• _Provided entries_:
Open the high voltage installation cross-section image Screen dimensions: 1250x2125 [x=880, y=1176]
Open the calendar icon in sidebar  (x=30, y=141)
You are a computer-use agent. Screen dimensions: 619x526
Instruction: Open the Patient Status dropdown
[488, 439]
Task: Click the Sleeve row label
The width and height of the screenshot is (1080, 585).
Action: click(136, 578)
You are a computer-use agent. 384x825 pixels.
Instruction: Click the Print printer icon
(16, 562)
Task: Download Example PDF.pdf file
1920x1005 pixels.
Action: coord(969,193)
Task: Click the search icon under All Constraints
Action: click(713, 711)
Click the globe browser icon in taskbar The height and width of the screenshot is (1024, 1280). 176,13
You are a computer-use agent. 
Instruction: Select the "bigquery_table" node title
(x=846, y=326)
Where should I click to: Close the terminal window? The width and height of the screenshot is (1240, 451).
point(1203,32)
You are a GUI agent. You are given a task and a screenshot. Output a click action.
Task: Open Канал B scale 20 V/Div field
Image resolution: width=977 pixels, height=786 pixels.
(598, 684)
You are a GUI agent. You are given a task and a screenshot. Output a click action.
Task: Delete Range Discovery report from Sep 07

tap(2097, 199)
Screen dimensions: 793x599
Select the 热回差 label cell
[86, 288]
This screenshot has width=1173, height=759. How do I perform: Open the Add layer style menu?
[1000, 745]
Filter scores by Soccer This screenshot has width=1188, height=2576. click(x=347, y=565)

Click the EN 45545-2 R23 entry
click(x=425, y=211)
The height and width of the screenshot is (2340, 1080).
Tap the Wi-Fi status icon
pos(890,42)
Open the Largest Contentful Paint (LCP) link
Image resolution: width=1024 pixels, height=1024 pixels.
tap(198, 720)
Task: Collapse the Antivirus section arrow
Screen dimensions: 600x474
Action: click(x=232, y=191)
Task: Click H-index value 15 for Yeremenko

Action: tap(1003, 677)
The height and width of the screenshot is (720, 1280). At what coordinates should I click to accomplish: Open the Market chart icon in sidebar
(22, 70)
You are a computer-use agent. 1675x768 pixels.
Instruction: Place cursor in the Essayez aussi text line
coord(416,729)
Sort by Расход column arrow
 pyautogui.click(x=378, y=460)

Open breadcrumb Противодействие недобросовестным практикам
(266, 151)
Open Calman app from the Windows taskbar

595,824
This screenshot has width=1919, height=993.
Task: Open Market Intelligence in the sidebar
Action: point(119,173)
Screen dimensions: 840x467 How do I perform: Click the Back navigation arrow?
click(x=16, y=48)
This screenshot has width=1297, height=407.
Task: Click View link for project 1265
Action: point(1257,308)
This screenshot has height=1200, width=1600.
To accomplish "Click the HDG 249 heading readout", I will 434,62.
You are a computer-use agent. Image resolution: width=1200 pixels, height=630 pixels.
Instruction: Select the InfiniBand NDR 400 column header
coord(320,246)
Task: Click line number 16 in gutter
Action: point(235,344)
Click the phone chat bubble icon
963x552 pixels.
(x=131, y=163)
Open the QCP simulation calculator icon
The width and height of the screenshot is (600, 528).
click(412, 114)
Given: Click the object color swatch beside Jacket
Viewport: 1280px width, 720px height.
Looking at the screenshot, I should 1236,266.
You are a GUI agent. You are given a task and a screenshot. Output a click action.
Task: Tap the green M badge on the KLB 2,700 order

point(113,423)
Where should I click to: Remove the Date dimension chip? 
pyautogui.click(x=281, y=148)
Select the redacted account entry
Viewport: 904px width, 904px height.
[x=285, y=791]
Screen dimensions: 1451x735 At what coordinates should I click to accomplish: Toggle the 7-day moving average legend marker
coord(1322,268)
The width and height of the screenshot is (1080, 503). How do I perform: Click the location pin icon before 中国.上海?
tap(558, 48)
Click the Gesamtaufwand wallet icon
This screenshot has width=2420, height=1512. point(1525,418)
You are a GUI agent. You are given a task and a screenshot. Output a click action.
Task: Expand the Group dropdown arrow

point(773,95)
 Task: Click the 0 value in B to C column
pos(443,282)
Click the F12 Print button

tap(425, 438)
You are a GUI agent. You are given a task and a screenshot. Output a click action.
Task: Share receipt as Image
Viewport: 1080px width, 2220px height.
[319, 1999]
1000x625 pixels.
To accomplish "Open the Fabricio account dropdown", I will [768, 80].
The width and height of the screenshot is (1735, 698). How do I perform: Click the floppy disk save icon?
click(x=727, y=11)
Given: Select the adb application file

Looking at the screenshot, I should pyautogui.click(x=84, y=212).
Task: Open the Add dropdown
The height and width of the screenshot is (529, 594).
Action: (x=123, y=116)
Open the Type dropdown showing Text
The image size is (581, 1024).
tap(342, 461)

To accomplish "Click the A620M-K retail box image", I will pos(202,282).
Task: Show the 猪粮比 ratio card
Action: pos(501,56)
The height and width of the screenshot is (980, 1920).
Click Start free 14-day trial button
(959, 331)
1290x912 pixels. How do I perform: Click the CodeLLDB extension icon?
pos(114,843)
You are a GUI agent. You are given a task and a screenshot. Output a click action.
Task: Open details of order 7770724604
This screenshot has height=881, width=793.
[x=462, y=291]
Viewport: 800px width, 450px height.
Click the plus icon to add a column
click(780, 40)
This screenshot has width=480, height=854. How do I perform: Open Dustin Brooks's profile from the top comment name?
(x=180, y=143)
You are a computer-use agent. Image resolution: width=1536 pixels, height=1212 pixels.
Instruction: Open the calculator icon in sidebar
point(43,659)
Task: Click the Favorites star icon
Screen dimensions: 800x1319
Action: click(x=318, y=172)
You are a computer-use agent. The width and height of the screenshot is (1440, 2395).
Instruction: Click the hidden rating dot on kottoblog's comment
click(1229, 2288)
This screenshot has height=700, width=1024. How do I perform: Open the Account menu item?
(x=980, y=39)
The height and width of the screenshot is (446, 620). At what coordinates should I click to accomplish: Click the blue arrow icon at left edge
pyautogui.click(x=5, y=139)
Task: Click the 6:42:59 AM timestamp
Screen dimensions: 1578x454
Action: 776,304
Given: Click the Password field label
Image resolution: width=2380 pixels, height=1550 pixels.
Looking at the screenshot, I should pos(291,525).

• _Instructions for the task_: Please return the whole listing, line for line, exactly.

• _Written solution_:
Open the high voltage installation cross-section image Screen dimensions: 1250x2125 [x=880, y=1176]
Open the calendar icon in sidebar  (x=30, y=141)
You are a computer-use agent. Screen dimensions: 619x526
Instruction: Open the Patient Status dropdown
[488, 439]
Task: Click the Sleeve row label
The width and height of the screenshot is (1080, 585).
Action: click(136, 578)
You are a computer-use agent. 384x825 pixels.
Instruction: Click the Print printer icon
(16, 562)
Task: Download Example PDF.pdf file
1920x1005 pixels.
Action: coord(969,193)
Task: Click the search icon under All Constraints
Action: click(713, 711)
Click the globe browser icon in taskbar The height and width of the screenshot is (1024, 1280). 176,13
You are a computer-use agent. 
Instruction: Select the "bigquery_table" node title
(x=846, y=326)
Where should I click to: Close the terminal window? The width and height of the screenshot is (1240, 451).
point(1203,32)
You are a GUI agent. You are given a task and a screenshot. Output a click action.
Task: Open Канал B scale 20 V/Div field
Image resolution: width=977 pixels, height=786 pixels.
(598, 684)
You are a GUI agent. You are given a task and a screenshot. Output a click action.
Task: Delete Range Discovery report from Sep 07

tap(2097, 199)
Screen dimensions: 793x599
Select the 热回差 label cell
[86, 288]
This screenshot has width=1173, height=759. How do I perform: Open the Add layer style menu?
[1000, 745]
Filter scores by Soccer This screenshot has width=1188, height=2576. click(x=347, y=565)

Click the EN 45545-2 R23 entry
click(x=425, y=211)
The height and width of the screenshot is (2340, 1080).
Tap the Wi-Fi status icon
pos(890,42)
Open the Largest Contentful Paint (LCP) link
Image resolution: width=1024 pixels, height=1024 pixels.
tap(198, 720)
Task: Collapse the Antivirus section arrow
Screen dimensions: 600x474
Action: click(x=232, y=191)
Task: Click H-index value 15 for Yeremenko

Action: tap(1003, 677)
The height and width of the screenshot is (720, 1280). At what coordinates should I click to accomplish: Open the Market chart icon in sidebar
(22, 70)
You are a computer-use agent. 1675x768 pixels.
Instruction: Place cursor in the Essayez aussi text line
coord(416,729)
Sort by Расход column arrow
 pyautogui.click(x=378, y=460)

Open breadcrumb Противодействие недобросовестным практикам
(266, 151)
Open Calman app from the Windows taskbar

595,824
This screenshot has width=1919, height=993.
Task: Open Market Intelligence in the sidebar
Action: point(119,173)
Screen dimensions: 840x467 How do I perform: Click the Back navigation arrow?
click(x=16, y=48)
This screenshot has width=1297, height=407.
Task: Click View link for project 1265
Action: point(1257,308)
This screenshot has height=1200, width=1600.
To accomplish "Click the HDG 249 heading readout", I will 434,62.
You are a computer-use agent. Image resolution: width=1200 pixels, height=630 pixels.
Instruction: Select the InfiniBand NDR 400 column header
coord(320,246)
Task: Click line number 16 in gutter
Action: point(235,344)
Click the phone chat bubble icon
963x552 pixels.
(x=131, y=163)
Open the QCP simulation calculator icon
The width and height of the screenshot is (600, 528).
click(412, 114)
Given: Click the object color swatch beside Jacket
Viewport: 1280px width, 720px height.
Looking at the screenshot, I should 1236,266.
You are a GUI agent. You are given a task and a screenshot. Output a click action.
Task: Tap the green M badge on the KLB 2,700 order

point(113,423)
Where should I click to: Remove the Date dimension chip? 
pyautogui.click(x=281, y=148)
Select the redacted account entry
Viewport: 904px width, 904px height.
[x=285, y=791]
Screen dimensions: 1451x735 At what coordinates should I click to accomplish: Toggle the 7-day moving average legend marker
coord(1322,268)
The width and height of the screenshot is (1080, 503). How do I perform: Click the location pin icon before 中国.上海?
tap(558, 48)
Click the Gesamtaufwand wallet icon
This screenshot has width=2420, height=1512. point(1525,418)
You are a GUI agent. You are given a task and a screenshot. Output a click action.
Task: Expand the Group dropdown arrow

point(773,95)
 Task: Click the 0 value in B to C column
pos(443,282)
Click the F12 Print button

tap(425, 438)
You are a GUI agent. You are given a task and a screenshot. Output a click action.
Task: Share receipt as Image
Viewport: 1080px width, 2220px height.
[319, 1999]
1000x625 pixels.
To accomplish "Open the Fabricio account dropdown", I will [768, 80].
The width and height of the screenshot is (1735, 698). How do I perform: Click the floppy disk save icon?
click(x=727, y=11)
Given: Select the adb application file

Looking at the screenshot, I should pyautogui.click(x=84, y=212).
Task: Open the Add dropdown
The height and width of the screenshot is (529, 594).
Action: (x=123, y=116)
Open the Type dropdown showing Text
The image size is (581, 1024).
tap(342, 461)

To accomplish "Click the A620M-K retail box image", I will pos(202,282).
Task: Show the 猪粮比 ratio card
Action: pos(501,56)
The height and width of the screenshot is (980, 1920).
Click Start free 14-day trial button
(959, 331)
1290x912 pixels. How do I perform: Click the CodeLLDB extension icon?
pos(114,843)
You are a GUI agent. You are given a task and a screenshot. Output a click action.
Task: Open details of order 7770724604
This screenshot has height=881, width=793.
[x=462, y=291]
Viewport: 800px width, 450px height.
Click the plus icon to add a column
click(780, 40)
This screenshot has width=480, height=854. How do I perform: Open Dustin Brooks's profile from the top comment name?
(x=180, y=143)
You are a computer-use agent. Image resolution: width=1536 pixels, height=1212 pixels.
Instruction: Open the calculator icon in sidebar
point(43,659)
Task: Click the Favorites star icon
Screen dimensions: 800x1319
Action: click(x=318, y=172)
You are a computer-use agent. The width and height of the screenshot is (1440, 2395).
Instruction: Click the hidden rating dot on kottoblog's comment
click(1229, 2288)
This screenshot has height=700, width=1024. How do I perform: Open the Account menu item?
(x=980, y=39)
The height and width of the screenshot is (446, 620). At what coordinates should I click to accomplish: Click the blue arrow icon at left edge
pyautogui.click(x=5, y=139)
Task: Click the 6:42:59 AM timestamp
Screen dimensions: 1578x454
Action: 776,304
Given: Click the Password field label
Image resolution: width=2380 pixels, height=1550 pixels.
Looking at the screenshot, I should pos(291,525).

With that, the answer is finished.